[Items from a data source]
*** Block opens ***

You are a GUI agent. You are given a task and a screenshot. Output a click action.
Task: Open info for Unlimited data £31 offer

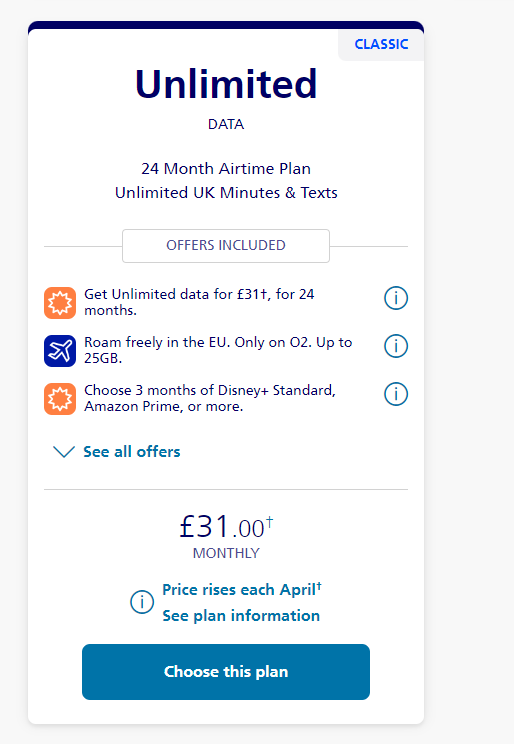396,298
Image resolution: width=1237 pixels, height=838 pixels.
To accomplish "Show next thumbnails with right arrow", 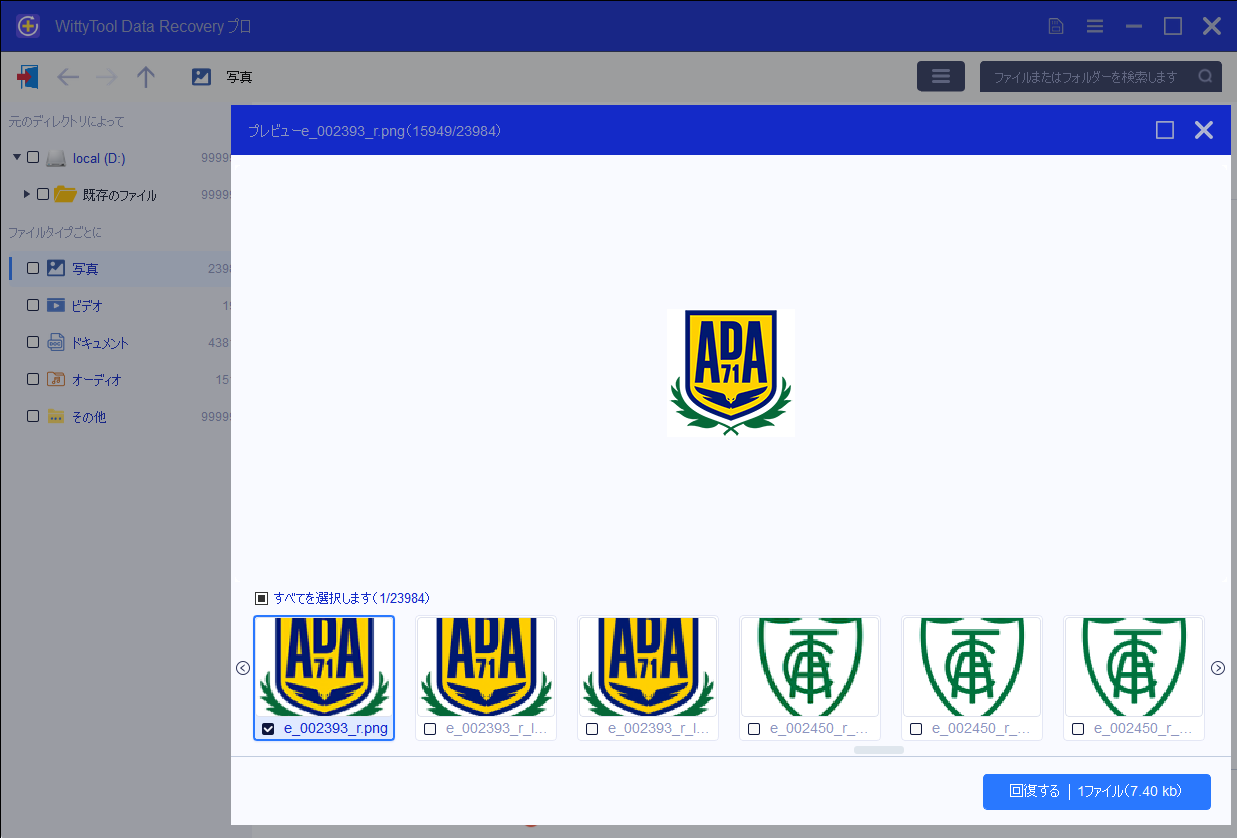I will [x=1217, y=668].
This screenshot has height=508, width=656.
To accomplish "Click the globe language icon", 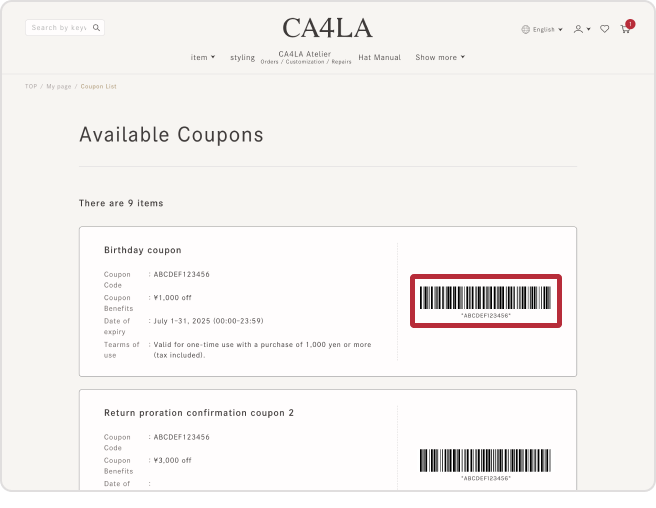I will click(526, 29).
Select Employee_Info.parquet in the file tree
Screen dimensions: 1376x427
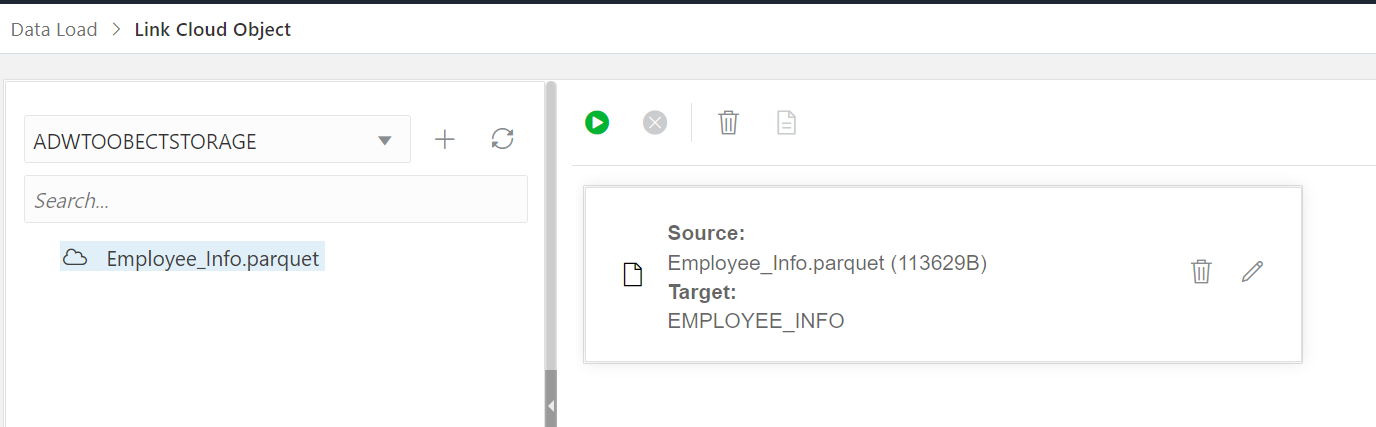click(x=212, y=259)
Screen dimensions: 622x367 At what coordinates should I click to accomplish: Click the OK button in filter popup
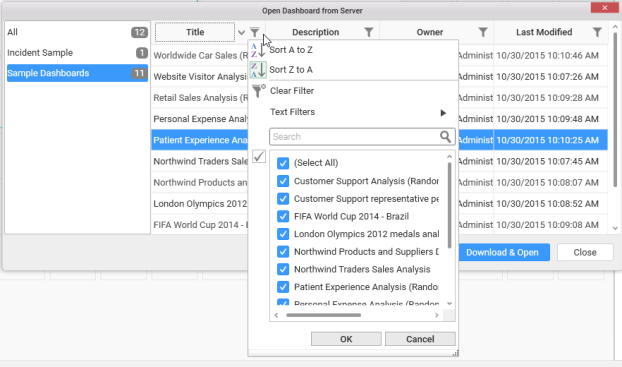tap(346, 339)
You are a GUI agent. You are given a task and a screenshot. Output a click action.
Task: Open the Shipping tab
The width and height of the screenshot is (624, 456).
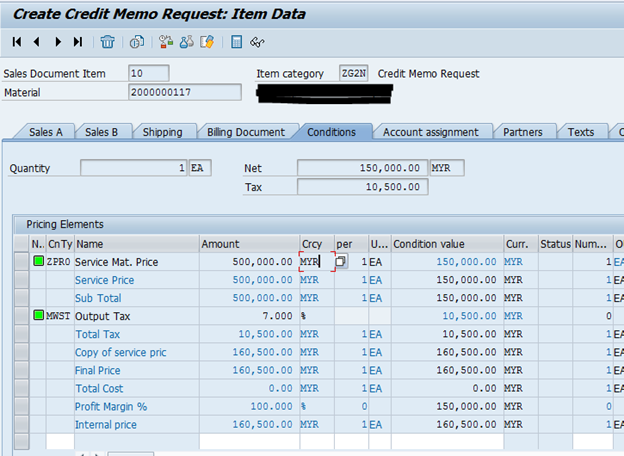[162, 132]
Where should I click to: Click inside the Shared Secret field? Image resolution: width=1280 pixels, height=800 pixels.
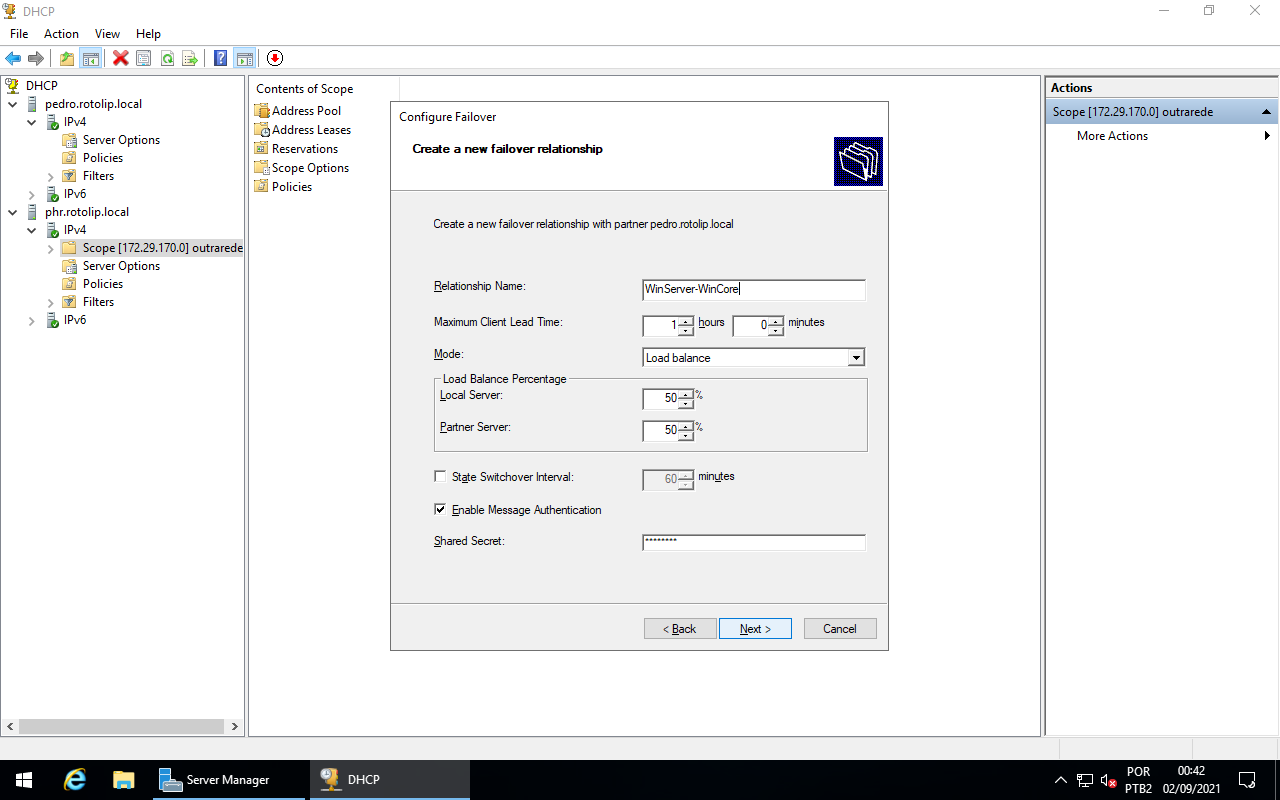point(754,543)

*** Block closes ***

# Required work
With the pictures left out, copy exactly the lines above from the line containing "Screen dimensions: 622x367" through the last line of the entries.

# Response box
Screen dimensions: 622x367 At what coordinates should I click to accomplish: Click the OK button in filter popup
tap(346, 339)
You are a GUI agent. You are given a task and a screenshot. Output a click action.
Task: Open the Shipping tab
The width and height of the screenshot is (624, 456).
[162, 132]
Where should I click to: Click inside the Shared Secret field? Image resolution: width=1280 pixels, height=800 pixels.
point(754,543)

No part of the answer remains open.